Peur du noir

Une mante religieuse très féconde, le fantôme d’un samouraï japonais ou d’une veuve revancharde, un monstre sorti du marécage voisin ou un noble cruel et ses chiens assoiffés de sang, « Peur[s] du noir » plonge sous notre lit avant de dévoiler les mystères du placard sombre et mystérieux.

Vous trouverez ci-dessous notre article sur ce film. Les bios et commentaires des auteurs et membres de l'équipe du film sont en légendes des visuels de la galerie : cliquez sur les vignettes...

Ce film d'animation est intégralement réalisé en noir et blanc pour mieux servir les tracés inquiétants d'une « dream team » de l'illustration et du graphisme ( Blutch, Pierre Di Sciulli, Lorenzo Mattotti, Marie Caillou, Charles Burns, et -last but not least- Richard McGuire) dirigée par Etienne Robial. Une production signée Prima Linea Productions qui embarque le spectateur pour 1h25 d’angoisse. Ames sensibles s’abstenir.
Au moment de monter l'équipe de Peur[s] du Noir, Valérie Schermann et Christophe Jankovic de Prima Linea Productions ont fait appel à Etienne Robial. Le grand graphiste, habitué de l’habillage des grandes chaînes de télévisions (comme Canal +, Arte ou encore M6) a guidé le film, lui a donné une trame. Embarqués dans l'aventure, les illsutrateurs et graphistes Blutch, Charles Burns, Marie Caillou, Pierre Sciullo, Lorenzo Mattotti et Richard McGuire ont bénéficié d'une grande liberté créative.
Mais cette liberté pose de nombreux problèmes d’enchaînement et de composition.
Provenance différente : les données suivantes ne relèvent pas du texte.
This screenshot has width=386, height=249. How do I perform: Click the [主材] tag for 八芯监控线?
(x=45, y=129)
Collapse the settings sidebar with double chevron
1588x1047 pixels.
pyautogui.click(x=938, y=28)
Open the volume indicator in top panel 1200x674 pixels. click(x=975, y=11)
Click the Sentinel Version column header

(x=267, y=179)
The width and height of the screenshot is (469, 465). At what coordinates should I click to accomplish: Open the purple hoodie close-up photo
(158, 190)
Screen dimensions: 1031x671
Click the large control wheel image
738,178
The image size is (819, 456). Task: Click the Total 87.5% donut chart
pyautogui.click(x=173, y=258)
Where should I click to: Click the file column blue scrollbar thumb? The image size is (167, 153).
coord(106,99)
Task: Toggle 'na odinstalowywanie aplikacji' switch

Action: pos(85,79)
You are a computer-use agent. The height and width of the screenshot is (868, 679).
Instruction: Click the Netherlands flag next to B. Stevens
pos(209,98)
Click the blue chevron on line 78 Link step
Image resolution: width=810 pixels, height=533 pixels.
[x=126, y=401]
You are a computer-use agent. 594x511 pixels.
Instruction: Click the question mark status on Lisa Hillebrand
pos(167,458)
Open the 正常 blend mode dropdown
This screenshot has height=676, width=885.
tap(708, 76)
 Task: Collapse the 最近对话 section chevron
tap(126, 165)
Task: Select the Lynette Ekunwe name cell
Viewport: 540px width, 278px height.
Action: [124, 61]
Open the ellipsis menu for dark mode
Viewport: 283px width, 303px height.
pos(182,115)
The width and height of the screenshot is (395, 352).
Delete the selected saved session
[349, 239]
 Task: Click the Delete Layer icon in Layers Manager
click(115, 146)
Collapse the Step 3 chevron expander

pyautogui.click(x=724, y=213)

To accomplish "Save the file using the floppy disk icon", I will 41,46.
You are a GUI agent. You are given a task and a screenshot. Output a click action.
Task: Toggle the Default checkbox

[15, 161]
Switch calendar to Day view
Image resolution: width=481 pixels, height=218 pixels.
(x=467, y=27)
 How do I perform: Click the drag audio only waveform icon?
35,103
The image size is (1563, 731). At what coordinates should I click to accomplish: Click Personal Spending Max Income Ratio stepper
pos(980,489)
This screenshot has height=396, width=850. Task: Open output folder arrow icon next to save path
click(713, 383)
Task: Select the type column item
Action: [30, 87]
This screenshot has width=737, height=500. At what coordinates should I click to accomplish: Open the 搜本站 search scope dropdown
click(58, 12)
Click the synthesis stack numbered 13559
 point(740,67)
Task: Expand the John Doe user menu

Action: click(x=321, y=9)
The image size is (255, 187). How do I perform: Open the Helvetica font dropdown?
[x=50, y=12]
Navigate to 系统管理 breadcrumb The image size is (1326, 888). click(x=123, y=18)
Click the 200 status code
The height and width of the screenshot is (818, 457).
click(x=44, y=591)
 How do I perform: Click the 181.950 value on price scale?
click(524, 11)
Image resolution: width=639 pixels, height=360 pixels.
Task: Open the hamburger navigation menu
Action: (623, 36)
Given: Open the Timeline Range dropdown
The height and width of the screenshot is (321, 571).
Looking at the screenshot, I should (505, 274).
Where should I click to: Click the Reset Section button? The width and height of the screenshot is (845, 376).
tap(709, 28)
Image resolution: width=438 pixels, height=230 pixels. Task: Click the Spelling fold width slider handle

Confronté à ce patchwork stylistique et rythmique, Robial résume ainsi son travail : « Mon métier, c’est d’avoir la conviction d’avoir trouvé les bonnes réponses aux problèmes que l’on m’a posés ». La création de la typographie du titre et du générique est l'un des exemples de ce travail, cet alphabet jouant un rôle essentiel dans l'unité de l’ensemble. Etienne Robial l’a travaillée au cutter, « Il y a trois ou quatre « E » et « A » différents, par exemple, et c’est ce qui donne cette impression de dessin manuel ».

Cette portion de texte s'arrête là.